[Questions to answer]
#1 In the passage on health systems and community health initiatives, how would you render this sentence in Spanish: "You have to recognize that nonmedical factors are what produce health."
#2 Extend the passage on health systems and community health initiatives, picking up right after its final sentence.

[Supplied passage]
-------------------------

There are some high hopes, but some public-health experts say that community health improvement initiatives might take as long as a generation to make a significant impact, and get a good return on investment for health systems.

As Modern Healthcare noted: “{S}ome researchers question whether these efforts by health systems will be big enough to dent broad societal problems such as poverty and income inequality, and whether the systems are willing to step into controversial political fights that could involve government spending and regulation. Health systems are still trying to gather the evidence that their programs are having the intended impact.”

“Increasing access to medical care is less important to health outcomes than addressing social factors such as income inequality and support for parents during the first year of a child’s life, Stephen Bezruchka, M.D., a senior lecturer in the health-services department at the University of Washington, told Modern Healthcare. “You have to recognize that nonmedical factors are what produce health. {But} I don’t see any hospitals trying to advocate for social change.”

-------------------------

[Record extracts]

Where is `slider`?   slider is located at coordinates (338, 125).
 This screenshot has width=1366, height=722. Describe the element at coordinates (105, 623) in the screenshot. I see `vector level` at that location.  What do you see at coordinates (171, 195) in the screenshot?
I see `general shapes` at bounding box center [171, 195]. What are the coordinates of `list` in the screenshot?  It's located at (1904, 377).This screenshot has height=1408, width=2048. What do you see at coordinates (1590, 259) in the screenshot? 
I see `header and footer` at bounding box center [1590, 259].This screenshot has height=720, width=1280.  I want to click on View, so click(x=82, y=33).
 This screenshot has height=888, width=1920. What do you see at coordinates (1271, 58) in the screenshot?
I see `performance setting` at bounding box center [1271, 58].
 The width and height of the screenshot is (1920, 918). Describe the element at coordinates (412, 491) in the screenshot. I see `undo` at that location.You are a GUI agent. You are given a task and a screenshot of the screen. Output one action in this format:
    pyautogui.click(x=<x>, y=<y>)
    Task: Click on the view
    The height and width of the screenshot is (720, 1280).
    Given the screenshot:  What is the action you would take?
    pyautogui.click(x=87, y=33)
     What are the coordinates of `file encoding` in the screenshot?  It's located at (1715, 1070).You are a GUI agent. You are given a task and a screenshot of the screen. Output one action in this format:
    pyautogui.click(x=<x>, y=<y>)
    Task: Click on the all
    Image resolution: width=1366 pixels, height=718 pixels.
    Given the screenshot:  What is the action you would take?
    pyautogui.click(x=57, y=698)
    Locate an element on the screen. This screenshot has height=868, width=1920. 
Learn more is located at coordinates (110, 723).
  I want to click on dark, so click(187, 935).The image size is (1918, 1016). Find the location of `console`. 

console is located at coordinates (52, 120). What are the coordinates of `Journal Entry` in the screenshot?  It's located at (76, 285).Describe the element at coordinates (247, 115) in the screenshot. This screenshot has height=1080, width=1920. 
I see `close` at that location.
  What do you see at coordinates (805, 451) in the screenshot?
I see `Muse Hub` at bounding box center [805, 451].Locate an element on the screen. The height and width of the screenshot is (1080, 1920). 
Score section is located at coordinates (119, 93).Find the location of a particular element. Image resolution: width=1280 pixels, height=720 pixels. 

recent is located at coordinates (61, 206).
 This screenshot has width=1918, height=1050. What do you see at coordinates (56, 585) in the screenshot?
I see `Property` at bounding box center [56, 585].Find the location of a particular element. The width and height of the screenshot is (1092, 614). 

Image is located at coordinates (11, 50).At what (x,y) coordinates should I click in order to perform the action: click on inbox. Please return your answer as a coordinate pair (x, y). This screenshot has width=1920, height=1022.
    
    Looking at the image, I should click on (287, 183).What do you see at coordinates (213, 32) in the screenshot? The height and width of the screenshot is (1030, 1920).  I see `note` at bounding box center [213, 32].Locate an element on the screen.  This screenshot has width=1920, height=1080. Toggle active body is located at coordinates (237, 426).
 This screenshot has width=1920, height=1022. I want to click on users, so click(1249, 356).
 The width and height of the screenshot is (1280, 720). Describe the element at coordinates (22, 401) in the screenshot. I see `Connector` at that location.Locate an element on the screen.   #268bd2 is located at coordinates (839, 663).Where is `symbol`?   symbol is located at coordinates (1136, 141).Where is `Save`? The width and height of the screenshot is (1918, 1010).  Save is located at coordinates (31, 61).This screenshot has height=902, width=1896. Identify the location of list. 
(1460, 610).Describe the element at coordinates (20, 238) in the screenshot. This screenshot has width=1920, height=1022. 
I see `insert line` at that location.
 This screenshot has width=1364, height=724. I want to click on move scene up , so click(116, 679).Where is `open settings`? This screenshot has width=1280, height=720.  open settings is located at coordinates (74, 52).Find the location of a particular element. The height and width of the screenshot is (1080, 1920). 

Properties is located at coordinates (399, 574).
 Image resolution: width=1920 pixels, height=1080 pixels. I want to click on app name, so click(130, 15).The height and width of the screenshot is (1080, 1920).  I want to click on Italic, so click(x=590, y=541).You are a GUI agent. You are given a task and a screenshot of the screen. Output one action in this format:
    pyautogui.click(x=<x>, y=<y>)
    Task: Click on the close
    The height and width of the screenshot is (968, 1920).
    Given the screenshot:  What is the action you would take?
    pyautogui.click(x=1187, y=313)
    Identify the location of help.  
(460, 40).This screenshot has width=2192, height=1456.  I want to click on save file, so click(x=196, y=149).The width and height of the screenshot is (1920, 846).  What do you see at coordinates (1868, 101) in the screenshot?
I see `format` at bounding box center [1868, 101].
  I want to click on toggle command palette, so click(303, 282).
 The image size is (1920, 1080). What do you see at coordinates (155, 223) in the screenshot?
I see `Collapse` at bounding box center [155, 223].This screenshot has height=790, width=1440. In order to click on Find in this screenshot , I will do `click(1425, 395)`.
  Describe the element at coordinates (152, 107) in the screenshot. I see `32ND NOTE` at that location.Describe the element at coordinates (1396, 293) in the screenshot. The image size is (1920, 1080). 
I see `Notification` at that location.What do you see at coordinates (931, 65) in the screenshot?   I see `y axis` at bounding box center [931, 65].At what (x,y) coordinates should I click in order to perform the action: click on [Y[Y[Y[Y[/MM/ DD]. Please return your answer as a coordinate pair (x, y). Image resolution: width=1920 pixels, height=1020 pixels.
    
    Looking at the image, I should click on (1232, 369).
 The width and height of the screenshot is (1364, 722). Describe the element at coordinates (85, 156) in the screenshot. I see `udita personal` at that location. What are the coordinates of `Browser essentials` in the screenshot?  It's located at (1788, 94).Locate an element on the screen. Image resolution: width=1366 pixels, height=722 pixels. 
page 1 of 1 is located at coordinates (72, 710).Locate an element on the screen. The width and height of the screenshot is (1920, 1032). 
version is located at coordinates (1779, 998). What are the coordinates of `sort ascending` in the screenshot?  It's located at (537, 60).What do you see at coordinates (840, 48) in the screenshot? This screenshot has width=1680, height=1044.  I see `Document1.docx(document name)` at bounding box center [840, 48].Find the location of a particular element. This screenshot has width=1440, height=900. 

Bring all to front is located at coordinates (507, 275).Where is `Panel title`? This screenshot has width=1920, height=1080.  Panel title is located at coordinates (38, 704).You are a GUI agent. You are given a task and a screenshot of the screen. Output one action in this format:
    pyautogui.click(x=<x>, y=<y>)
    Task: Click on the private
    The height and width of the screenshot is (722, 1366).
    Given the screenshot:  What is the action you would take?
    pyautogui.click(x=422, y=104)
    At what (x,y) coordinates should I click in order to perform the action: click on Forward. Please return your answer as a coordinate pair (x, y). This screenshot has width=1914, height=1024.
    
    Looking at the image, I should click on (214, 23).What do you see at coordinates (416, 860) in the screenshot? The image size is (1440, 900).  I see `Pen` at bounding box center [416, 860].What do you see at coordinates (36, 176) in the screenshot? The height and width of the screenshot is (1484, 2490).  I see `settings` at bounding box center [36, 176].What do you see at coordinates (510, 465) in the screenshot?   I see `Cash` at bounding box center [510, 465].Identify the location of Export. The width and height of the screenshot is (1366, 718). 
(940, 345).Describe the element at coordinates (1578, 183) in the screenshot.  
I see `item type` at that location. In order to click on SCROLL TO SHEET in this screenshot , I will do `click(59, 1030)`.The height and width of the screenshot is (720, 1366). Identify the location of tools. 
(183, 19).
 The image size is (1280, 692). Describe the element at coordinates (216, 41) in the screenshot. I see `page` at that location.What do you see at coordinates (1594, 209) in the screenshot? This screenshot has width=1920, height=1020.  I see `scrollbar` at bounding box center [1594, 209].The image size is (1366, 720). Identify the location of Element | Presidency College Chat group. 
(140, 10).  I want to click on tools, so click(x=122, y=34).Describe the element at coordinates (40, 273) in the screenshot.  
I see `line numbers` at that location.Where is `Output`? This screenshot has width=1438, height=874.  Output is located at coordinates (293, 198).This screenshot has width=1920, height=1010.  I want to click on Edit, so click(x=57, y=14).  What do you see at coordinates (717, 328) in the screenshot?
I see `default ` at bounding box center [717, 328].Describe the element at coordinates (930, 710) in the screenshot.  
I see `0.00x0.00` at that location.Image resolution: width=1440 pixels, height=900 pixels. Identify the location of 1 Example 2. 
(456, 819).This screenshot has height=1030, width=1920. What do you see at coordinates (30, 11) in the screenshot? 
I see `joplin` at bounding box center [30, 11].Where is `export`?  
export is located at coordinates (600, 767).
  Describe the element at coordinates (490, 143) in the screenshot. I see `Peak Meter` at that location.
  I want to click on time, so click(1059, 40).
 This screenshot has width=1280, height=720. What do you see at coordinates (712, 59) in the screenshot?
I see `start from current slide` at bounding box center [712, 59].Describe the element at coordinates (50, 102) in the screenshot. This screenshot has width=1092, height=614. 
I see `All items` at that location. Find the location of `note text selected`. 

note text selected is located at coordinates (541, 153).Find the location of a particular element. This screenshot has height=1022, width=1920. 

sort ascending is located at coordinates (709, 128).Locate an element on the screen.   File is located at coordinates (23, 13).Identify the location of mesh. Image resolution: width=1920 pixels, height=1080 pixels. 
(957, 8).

-------------------------

[Results for each task]
#1 Hay que reconocer que los factores no médicos son los que producen la salud.

#2
Conn. hospitals denounce Medicaid cuts



Governor Malloy.

Connecticut Gov. Dannel Malloy will make more than $63 million in new cuts to hospital Medicaid payments, says  a WSHU report.

His budget office said the cuts are necessary for the state to maintain a balanced budget.

Not surprisingly, Connecticut Hospital Association CEO Jennifer Jackson said reducing hospitals’ Medicaid payments will hurt patients and providers.

“With nearly one in five Connecticut residents on Medicaid, withdrawing even more funding from the state’s obligation is outrageous. It puts a tremendous additional strain on healthcare providers who already provide services with reimbursement that is nowhere near the actual cost of delivering that care.”

The cuts will certainly hurt, but we at Cambridge Management Group note that there’s vast opportunity to save money in Medicaid by reducing the number of avoidable hospital re-admissions and far better integrating behavioral healthcare and other healthcare.

This is particularly important in Connecticut’s struggling cities, with their large low-income populations.

The long failure to adequately address the impact of behavioral, emotional and mental illness on the cost of treating “physical illness” accounts for much of Medicaid’s spiraling expenses. And connected with this is American healthcare long giving short shrift to the social determinants of health.

Personalized-medicine focus seen threatening public-health efforts


1802 caricature of Edward Jenner vaccinating patients who feared it would make them sprout cowlike appendages.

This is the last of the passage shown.